The CHLA report includes a strong rebuttal of a burgeoning myth spread by some, such as the Brookings Institution in its March report, that IMB growth represents a risk we should be concerned about. IMBs pose almost no taxpayer risk, for the simple fact that unlike banks they are not FDIC-insured. And, the federal mortgage programs IMBs predominately use, such as FHA, have strong underwriting standards and financial oversight.
IMBs pose little systemic risk. Except for the half dozen or so largest firms, if one or even a number of IMBs went bust, it would cause barely a ripple.
Finally, the CHLA report includes a four-page detailed side-by-side chart comparing mortgage regulation of IMBs and banks. The chart shows what few realize – that IMBs are actually more regulated than banks when it comes to consumer protection.
IMBs must comply with all the same federal rules that banks and all other lenders must follow. But at the point of consumer contact, IMBs are much more stringently regulated. Mortgage loan originators at IMBs must:
1. Pass a SAFE Act test with real teeth and a 30% failure rate
2. Pass an independent background check
3. Complete eight hours of SAFE Act continuing education each year
In contrast, LOs at banks are exempt from all these important SAFE Act requirements. Similarly, 100% of IMBs are subject to Consumer Financial Protection Bureau supervision and enforcement – while 98% of banks are exempt from such oversight.
The same week that this report was issued, CHLA sponsored a roundtable on IMBs for congressional staff, federal agency staffers, and D.C.-based associations and think tanks. We convened representative IMBs, experts in the regulation or supervision of IMBs, and other housing experts. Panelists explained how IMBs do business, how they are extensively regulated, and what risks they pose.

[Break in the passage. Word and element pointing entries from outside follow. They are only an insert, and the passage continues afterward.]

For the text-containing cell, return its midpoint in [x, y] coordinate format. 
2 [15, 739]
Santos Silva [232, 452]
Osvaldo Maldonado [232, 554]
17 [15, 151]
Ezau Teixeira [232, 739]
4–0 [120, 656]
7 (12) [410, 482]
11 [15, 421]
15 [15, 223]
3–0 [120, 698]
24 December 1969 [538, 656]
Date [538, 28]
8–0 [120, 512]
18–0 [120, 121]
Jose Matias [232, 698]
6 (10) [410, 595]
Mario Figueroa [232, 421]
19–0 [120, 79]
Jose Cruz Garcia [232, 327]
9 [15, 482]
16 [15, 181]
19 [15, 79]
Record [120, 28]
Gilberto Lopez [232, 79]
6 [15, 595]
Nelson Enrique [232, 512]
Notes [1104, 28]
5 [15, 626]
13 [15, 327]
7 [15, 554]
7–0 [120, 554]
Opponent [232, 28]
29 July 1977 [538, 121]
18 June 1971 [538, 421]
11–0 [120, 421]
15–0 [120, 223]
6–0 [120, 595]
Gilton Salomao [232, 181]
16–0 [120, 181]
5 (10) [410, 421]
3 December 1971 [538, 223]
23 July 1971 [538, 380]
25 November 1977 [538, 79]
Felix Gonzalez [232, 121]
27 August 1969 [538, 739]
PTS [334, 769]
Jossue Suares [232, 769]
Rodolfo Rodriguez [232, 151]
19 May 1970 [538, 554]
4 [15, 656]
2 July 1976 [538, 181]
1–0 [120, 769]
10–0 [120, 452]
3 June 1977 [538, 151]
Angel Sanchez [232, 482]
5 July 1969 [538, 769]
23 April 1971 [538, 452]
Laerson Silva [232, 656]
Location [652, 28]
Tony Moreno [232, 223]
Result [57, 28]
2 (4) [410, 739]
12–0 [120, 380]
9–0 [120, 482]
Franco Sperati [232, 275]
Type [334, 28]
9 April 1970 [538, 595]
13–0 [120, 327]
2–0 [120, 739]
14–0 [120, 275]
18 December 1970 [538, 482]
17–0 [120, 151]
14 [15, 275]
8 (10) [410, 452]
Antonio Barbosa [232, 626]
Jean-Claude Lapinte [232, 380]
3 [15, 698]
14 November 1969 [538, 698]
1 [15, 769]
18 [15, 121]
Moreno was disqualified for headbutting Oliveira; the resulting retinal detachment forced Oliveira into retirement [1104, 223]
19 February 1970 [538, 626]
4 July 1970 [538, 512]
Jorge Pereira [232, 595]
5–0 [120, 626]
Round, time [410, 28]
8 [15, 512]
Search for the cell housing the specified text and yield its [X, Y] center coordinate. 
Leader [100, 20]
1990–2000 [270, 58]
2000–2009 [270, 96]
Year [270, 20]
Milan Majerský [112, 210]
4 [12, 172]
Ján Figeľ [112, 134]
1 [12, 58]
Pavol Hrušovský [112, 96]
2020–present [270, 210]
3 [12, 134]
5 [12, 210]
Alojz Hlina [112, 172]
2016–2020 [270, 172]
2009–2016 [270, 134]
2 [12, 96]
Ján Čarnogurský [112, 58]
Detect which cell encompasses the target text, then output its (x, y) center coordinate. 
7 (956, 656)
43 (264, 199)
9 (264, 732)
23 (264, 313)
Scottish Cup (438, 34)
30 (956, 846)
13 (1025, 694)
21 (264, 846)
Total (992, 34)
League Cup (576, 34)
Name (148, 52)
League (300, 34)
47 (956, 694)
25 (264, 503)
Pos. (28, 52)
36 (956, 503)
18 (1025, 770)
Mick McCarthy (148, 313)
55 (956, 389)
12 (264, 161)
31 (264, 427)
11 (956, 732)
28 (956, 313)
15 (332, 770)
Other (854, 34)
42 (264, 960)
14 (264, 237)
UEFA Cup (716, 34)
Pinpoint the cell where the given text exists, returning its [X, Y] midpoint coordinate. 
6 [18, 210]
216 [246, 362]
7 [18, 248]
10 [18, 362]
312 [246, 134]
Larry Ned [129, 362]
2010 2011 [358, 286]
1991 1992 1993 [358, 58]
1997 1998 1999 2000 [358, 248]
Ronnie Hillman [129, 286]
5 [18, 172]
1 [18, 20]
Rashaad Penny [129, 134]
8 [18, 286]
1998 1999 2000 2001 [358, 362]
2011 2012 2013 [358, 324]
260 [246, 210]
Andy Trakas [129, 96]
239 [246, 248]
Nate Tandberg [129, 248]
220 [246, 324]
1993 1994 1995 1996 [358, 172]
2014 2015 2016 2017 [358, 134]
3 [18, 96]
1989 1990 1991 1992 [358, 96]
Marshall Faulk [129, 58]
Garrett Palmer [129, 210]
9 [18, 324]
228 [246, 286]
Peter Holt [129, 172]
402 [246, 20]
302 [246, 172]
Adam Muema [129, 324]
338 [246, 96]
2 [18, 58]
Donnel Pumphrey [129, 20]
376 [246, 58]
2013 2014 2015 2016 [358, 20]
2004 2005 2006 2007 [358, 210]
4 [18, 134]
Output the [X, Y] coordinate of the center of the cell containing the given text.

Are IMBs risky? Of course, all firms have some degree of risk. But one thing that our roundtable demonstrated is that one should be skeptical of broad claims, undocumented by the facts, that clearly exaggerate those risks or ignore the many factors, regulations and regulators that constrain those risks.
Finally, let me respond to a perception held by some that because IMBs are not banks, they are not well regulated. I challenge anyone attending the second panel of our CHLA roundtable to make that claim. Our panel brought together experts on the major regulators and supervisors of IMBs – covering state regulation, FHA, Ginnie Mae, Fannie and Freddie.
These experts documented how IMBs are extensively regulated – including net worth requirements, financial penalties for failure to comply with underwriting standards, quality control requirements and oversight, default performance metrics with teeth and many more.
IMBs have a great story to tell. We encourage Washington to listen to that story.